I've been letting this perc in the back of my head for a few days and I think I have an answer.

So, we know that people are eventually going to settle on some iconic gear they like.... and we know that horizontal power increases and consumables will get old eventually....

So how about Artifacts as Consumable Items. As much as I hate to retap the well of LotR, the basic idea of the uber-powerful item with a short shelf-life before things go bad is a pretty elegant solution.

That way, you seriously can have the Dagger of Vashna just be an item you loot off Darklord Vashna, but you keep it in the scabbard until you do another fight with some badass you don't have the raw power to take because the Dagger totally corrupts or kills you with prolonged use.

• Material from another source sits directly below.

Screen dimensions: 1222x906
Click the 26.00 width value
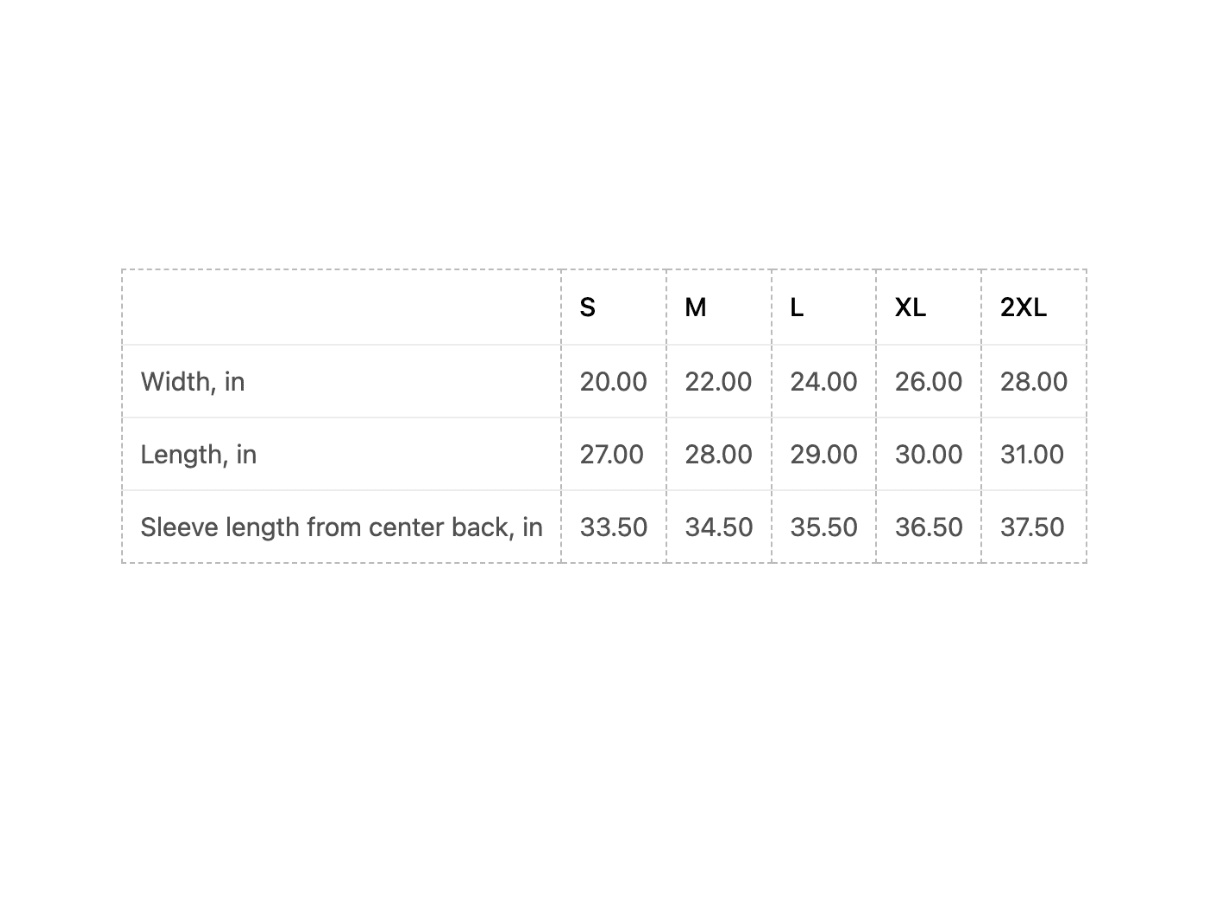(x=928, y=382)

I mean, the basic idea of the Personal Artifact is bad. Its bad for game balance, and its bad for other players' happiness (even when it makes one player happy). I know I'd feel bad if I was playing a Sorcerer and suddenly saw the group's swordsman get a badass sword and there was nothing for me.... heck, I'd even feel lame if everyone got a personal artifact at the same time since it makes me feel way less special (thus defeating the whole purpose).

It also solves the problem of people getting used to the power upgrade of a personal artifact and then be like "ho hum, I'm bored of this Sword of Kas...... let's try to get Excalibur so I can dual-wield them and really kill some stuff."

I mean, I like the idea of the Batman cave with stuff you looted in the event it might be useful later. It has a "gotta catch 'em all" vibe that appeals to the trophy collector and the tactician part of me. The trick is to make the choice to use one of those items more meaningful than choosing today's outfit.

-----------------

On another note, you can also upgrade iconics Inuyasha-style, so that someone's iconic item gets more power after certain adventures.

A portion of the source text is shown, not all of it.